TheReluctantPhoenix · 31/12/2020 16:23

People still don’t seem to realise that this is so much worse than flu, with the possible exception of Spanish flu. The latest IFR is estimated by Imperial to be 1.25% in Western countries and about 0.35% in the third world (due to demographics).

And the above is with a functioning NHS. I know very fit people in their 50s (and some even in their 40s) who have required oxygen, even if briefly. Were that not available, we might be looking at a higher mortality rate with more deaths among the young.

This would have been an absolute disaster in the 70s or 80s, both medically and economically.

borntohula · 31/12/2020 19:11

@TheReluctantPhoenix

People still don’t seem to realise that this is so much worse than flu, with the possible exception of Spanish flu. The latest IFR is estimated by Imperial to be 1.25% in Western countries and about 0.35% in the third world (due to demographics).

And the above is with a functioning NHS. I know very fit people in their 50s (and some even in their 40s) who have required oxygen, even if briefly. Were that not available, we might be looking at a higher mortality rate with more deaths among the young.

This would have been an absolute disaster in the 70s or 80s, both medically and economically.

How is it worse than flu? Was reading about the flu pandemic of 1968-1970 and apparently it killed around 4 million worldwide, including many children. Also caused respiratory issues. So, please tell me how it's worse than flu? The only reason seasonal flu isn't AS deadly as it was is because there are vaccines, right?
Gasp0deTheW0nderD0g · 31/12/2020 20:11

@Grenlei

Even 10-15 years ago there was not the technical capability for people to work at home as they have now. The wholescale closing of offices and allowing people to WFH that has occurred since March would not have been possible.

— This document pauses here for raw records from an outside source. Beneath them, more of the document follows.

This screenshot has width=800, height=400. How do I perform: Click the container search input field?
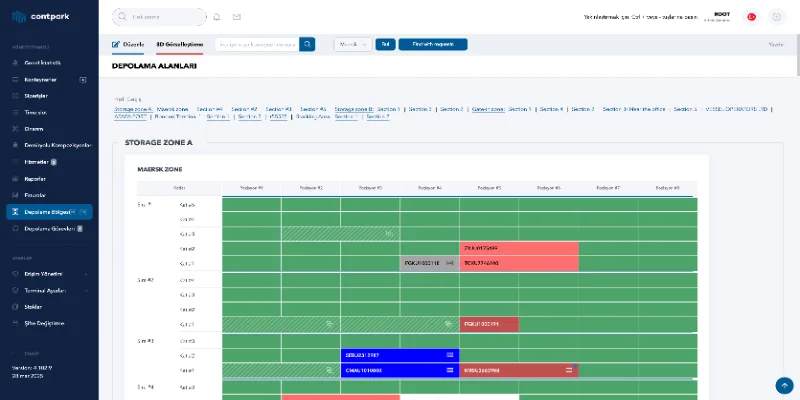click(256, 44)
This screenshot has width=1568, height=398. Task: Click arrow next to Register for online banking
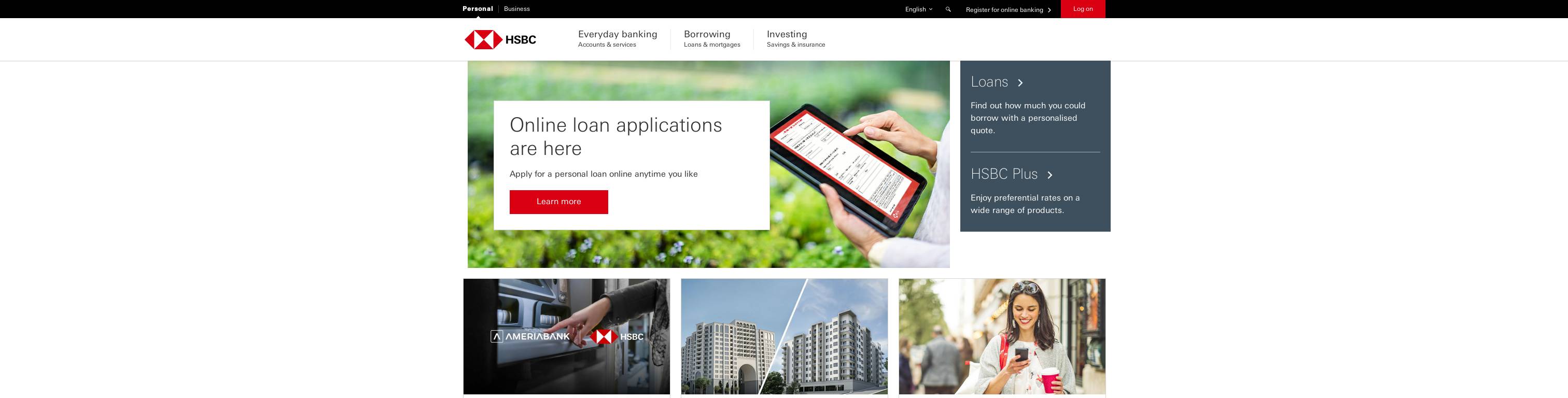(x=1049, y=10)
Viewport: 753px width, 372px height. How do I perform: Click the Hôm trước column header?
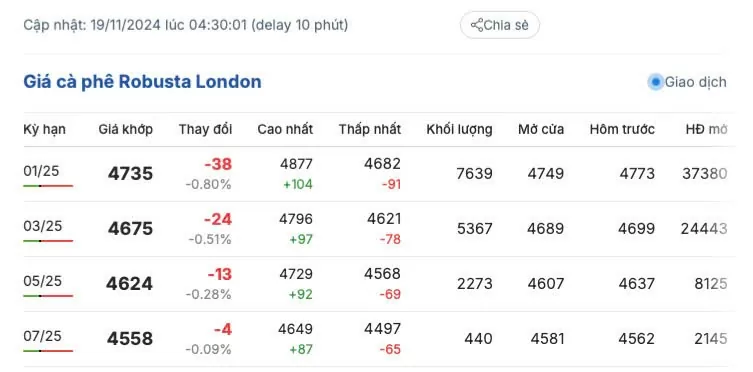tap(622, 129)
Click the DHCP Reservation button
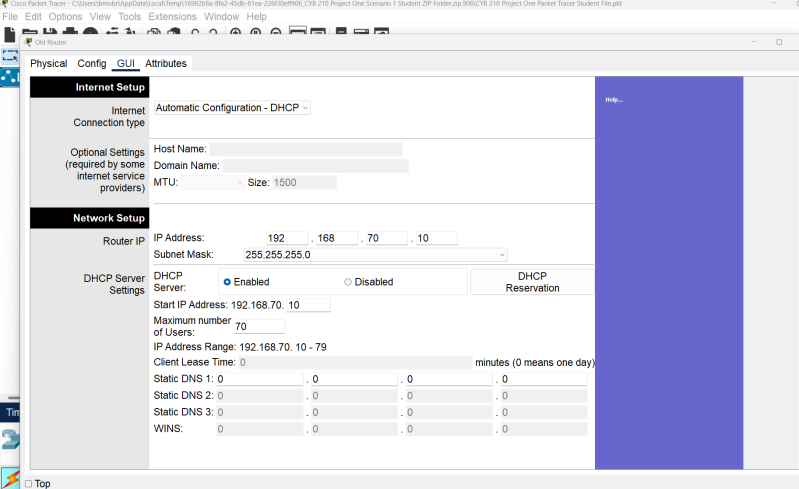The width and height of the screenshot is (799, 489). tap(532, 282)
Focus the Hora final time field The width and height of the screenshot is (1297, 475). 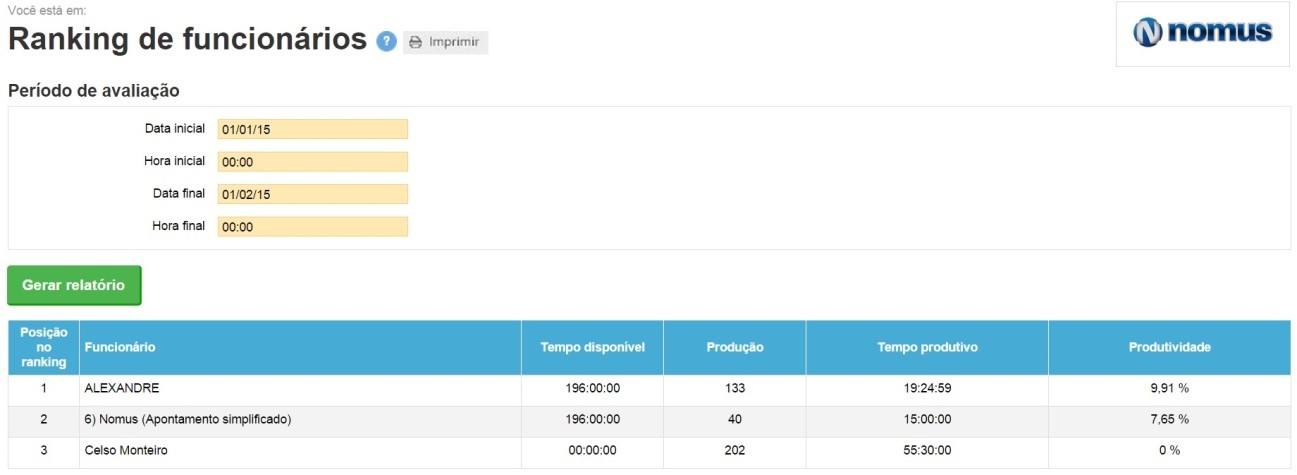click(x=313, y=227)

If you go back a few years more, no shopping deliveries, no late night or indeed Sunday opening of supermarkets. The possibility of isolating at home for weeks or months simply wouldn't have existed.

In a sense, this has happened now because it CAN happen now. A decade or more ago, different measures would have to have been put in place because lockdown as it now exists simply wouldn't have been workable.

I'm nitpicking but if this had happened 10-15 years ago I could have done my job from home in much the same way I've been doing over the last 10 months. I didn't have a smartphone then but I did have a landline and a decent broadband connection and my workplace has been set up to do everything online for well over 15 years. I was having my groceries delivered by Tesco about 18 years ago (moved to Ocado in 2004, IIRC). 20 years ago would have been a different matter, though.
ArseInTheCoOpWindow · 31/12/2020 20:18

My dh worked from home in a computer based job in 1998. He logged onto the work system every morning .

Probably not the band width though

Gasp0deTheW0nderD0g · 31/12/2020 20:34

No idea when Zoom, Skype and Microsoft Teams were introduced. Conference calls were a thing 10 years ago, weren't they?